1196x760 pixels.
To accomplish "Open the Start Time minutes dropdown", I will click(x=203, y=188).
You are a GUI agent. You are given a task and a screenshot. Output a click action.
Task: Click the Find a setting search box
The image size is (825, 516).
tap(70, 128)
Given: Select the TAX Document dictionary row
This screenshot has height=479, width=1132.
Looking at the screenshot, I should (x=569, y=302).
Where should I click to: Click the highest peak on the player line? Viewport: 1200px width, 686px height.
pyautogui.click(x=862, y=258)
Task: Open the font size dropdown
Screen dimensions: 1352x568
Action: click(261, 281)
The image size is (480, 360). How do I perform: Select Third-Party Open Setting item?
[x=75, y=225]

Action item :: Word for word, restate the listing above from its first line to the line with "Given: Select the TAX Document dictionary row", keeping both.

Problem solution ::
1196x760 pixels.
To accomplish "Open the Start Time minutes dropdown", I will click(x=203, y=188).
You are a GUI agent. You are given a task and a screenshot. Output a click action.
Task: Click the Find a setting search box
The image size is (825, 516).
tap(70, 128)
Given: Select the TAX Document dictionary row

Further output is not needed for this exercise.